“We started our drive in the 2016 Tacoma by taking it on the roads near Tacoma, Washington. Our Double Cab is powered by the new Atkinson cycle 3.5-liter V6 with direct and port injection (Toyota's D4S system), which has a self-cleaning feature to remove deposits from the high-pressure fuel injectors. The V6 uses an all-new 6-speed automatic transmission and puts out 278 horsepower, 42 more than the previous 4.0-liter V6 did (with a nominal reduction in torque). Fuel economy is considerably better (the best is an estimated 19 city/24 highway versus the best 2015 V6's 17 city/21 highway). Acceleration is strong and linear, and while mashing the throttle won't snap your head back, there is a clear improvement in power over the 2015 model. The V6 is also available with a 6-speed manual. The 2.7-liter I4, still with 159 horsepower and fuel economy of 19 mpg city/23 highway, carries over. Most 4-cylinder Tacomas will come with the 6-speed automatic, but a 5-speed manual is also available.” -- KBB.com
2016 Toyota Tacoma: A notch or 2 above the fine '15 truck
“So how does the whole package work? Fine, but the 2015 Tacoma worked fine, too. We honestly could not tell a lot of difference in the old 4.0- and the new 3.5-liter V-6s. We only had a chance to measure 0 to 60 mph times in a 4WD Double Cab, and averaged about 8.9 seconds, which is -- fine. About 80 percent of customers will want the V-6, the same percentage of customers who prefer the Double Cab.
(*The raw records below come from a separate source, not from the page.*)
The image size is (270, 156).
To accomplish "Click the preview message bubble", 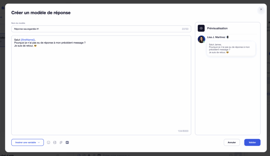I will [231, 48].
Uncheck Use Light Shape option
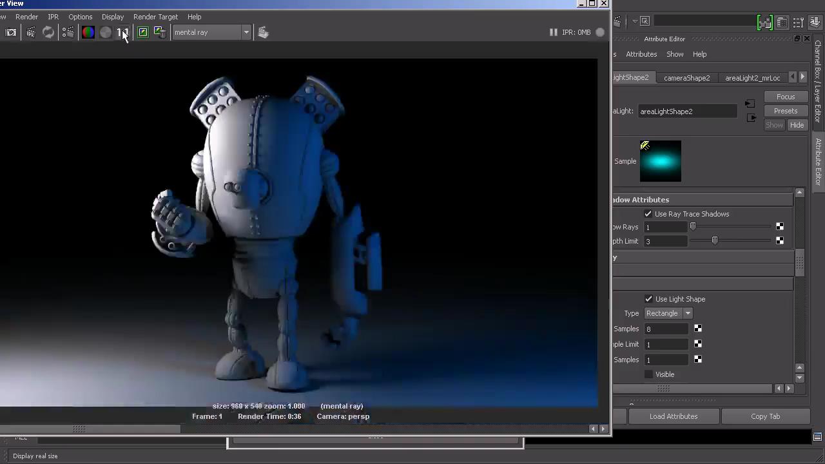The width and height of the screenshot is (825, 464). click(648, 299)
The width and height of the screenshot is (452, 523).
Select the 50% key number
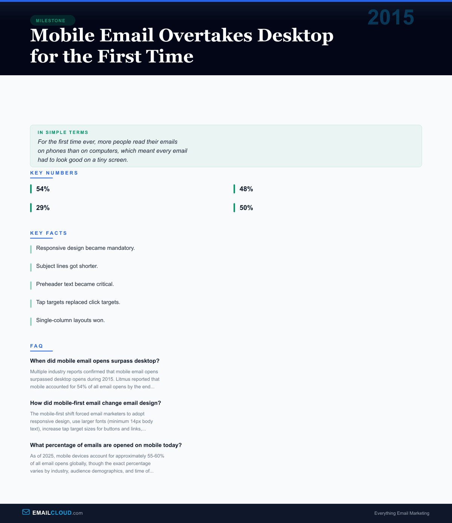[246, 208]
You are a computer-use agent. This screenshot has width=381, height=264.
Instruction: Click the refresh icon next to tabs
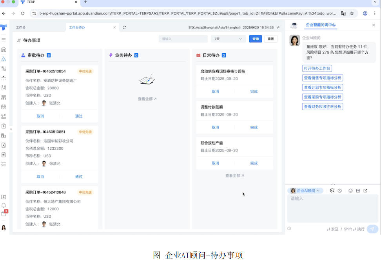coord(124,27)
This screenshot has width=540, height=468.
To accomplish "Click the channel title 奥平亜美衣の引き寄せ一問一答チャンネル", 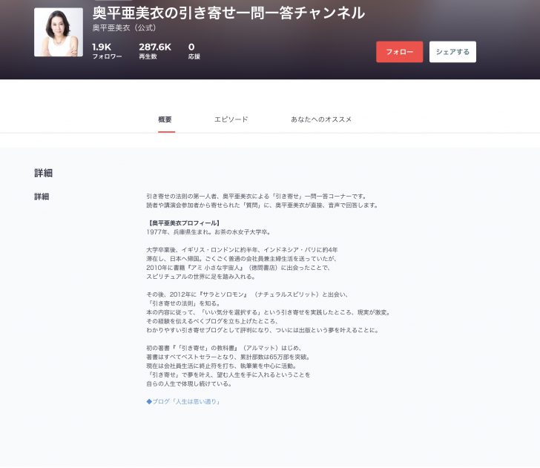I will 228,13.
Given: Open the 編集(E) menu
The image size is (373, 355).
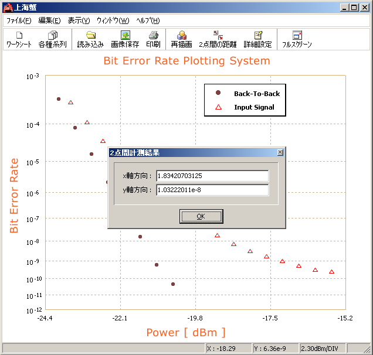Looking at the screenshot, I should [x=49, y=21].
“The ride is good on smooth pavement, acceptable on rough pavement, and downright punishing on potholed roads, with little difference noted in 2WD and 4WD models, and Access and Double Cabs. The frame -- boxed up front, reinforced C-channel in the middle, C-channel in the rear -- is largely carryover, but is bolstered with more high-strength steel. In some serious off-roading, we saw no flex.
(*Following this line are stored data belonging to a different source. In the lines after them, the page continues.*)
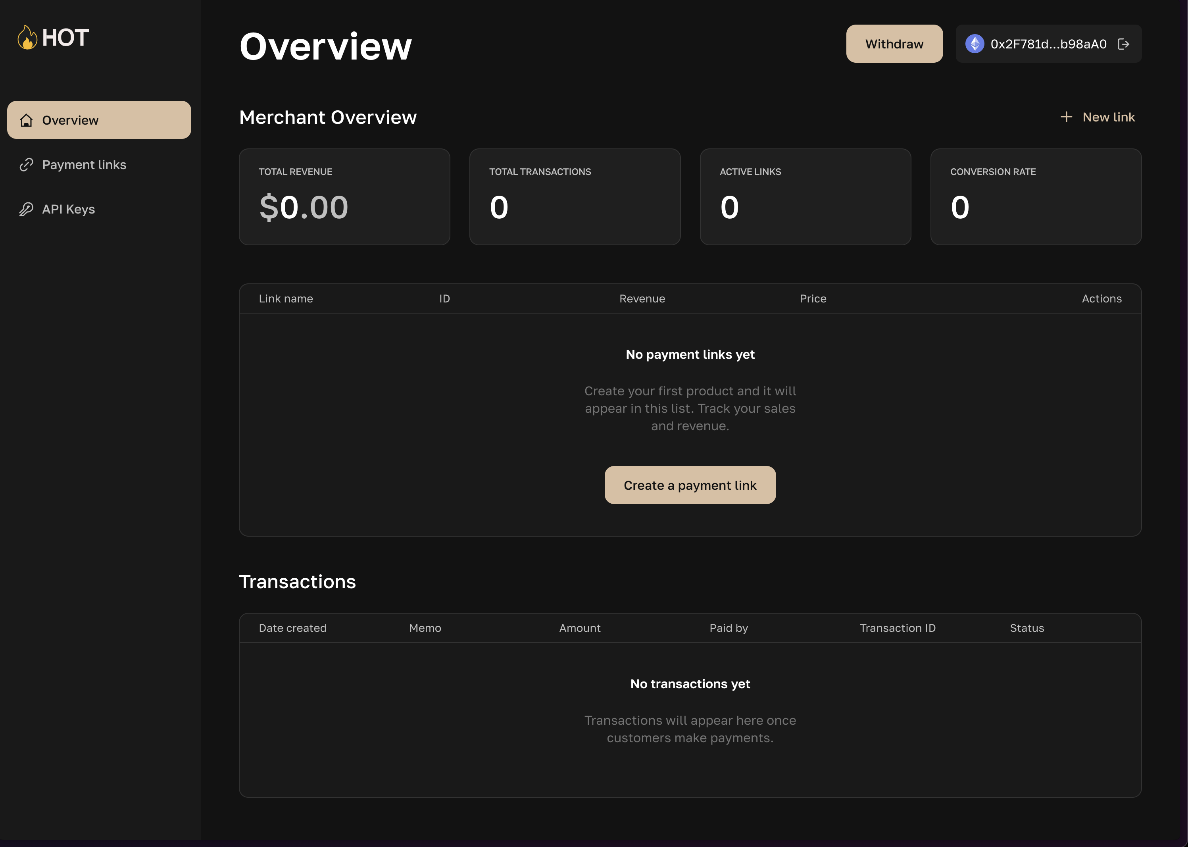Screen dimensions: 1188x847
Task: Click the Revenue column header
Action: (x=642, y=299)
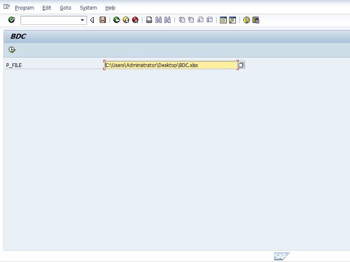Exit the transaction via the yellow arrow icon
This screenshot has height=262, width=350.
pos(126,20)
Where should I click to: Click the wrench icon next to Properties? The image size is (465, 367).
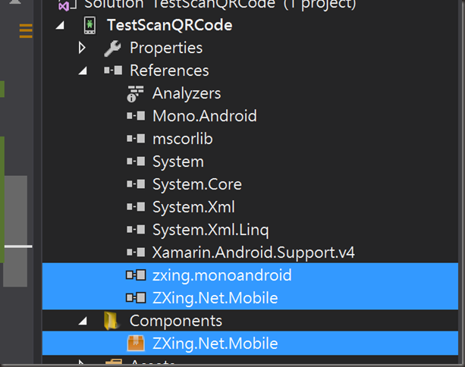[112, 48]
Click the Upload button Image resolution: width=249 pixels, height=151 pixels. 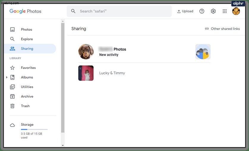pos(185,11)
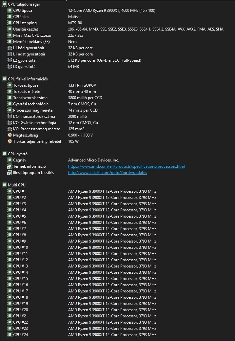This screenshot has width=235, height=341.
Task: Select the CPU típusa row
Action: (23, 11)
“In terms of ride and interior appointments, and probably styling, the new Tacoma seems a tick behind the Chevrolet Colorado and GMC Canyon twins. But the Tacoma wins in one huge category: Resale value. No pickup does better.” -- Automobile
“Plain wrap SR models still look lean and purposeful, while TRD Sport models grow scoops and vents. All models benefit from a desert racer theme that works with the illusion of more ground clearance and a higher stance than before. I’ve never been thrilled with the unbalanced profile of the Double Cab/Short Bed configuration -- I much prefer the way a 6’ bed looks vs. 5’ bed. Both bed styles have been increased in depth by 7% to 19.1”, and both maintain a solid 53.4” of width at the tailgate (41.5” between the wheel wells). So, you can carry a stack of 4’x8’ plywood in the pickup bed on top of the wheel wells, hanging out of the open tailgate. Standard speed rails and fixed tie down points make it easy to secure that load of plywood, and a new locking easy lower tailgate simplifies loading and unloading. Payload ranges from 1,120 lbs to 1,620 lbs, depending on truck configuration. All Tacoma models are rated to tow 3,500 lbs, and with an optional V6 Tow Prep Package installed, some can tow up to 6,800 lbs.” -- Forbes.com
“The old V6 had torque aplenty down low, but would run out of breath as engine speed climbed. The new V6 is smooth, pulls strongly to redline and sounds much sweeter. Move the cool console shifter over to ‘sport’ and it locks out fifth and sixth gear and really wakes up the trans. We don’t have hard acceleration times, but the new Tacoma feels noticeably quicker than the old one.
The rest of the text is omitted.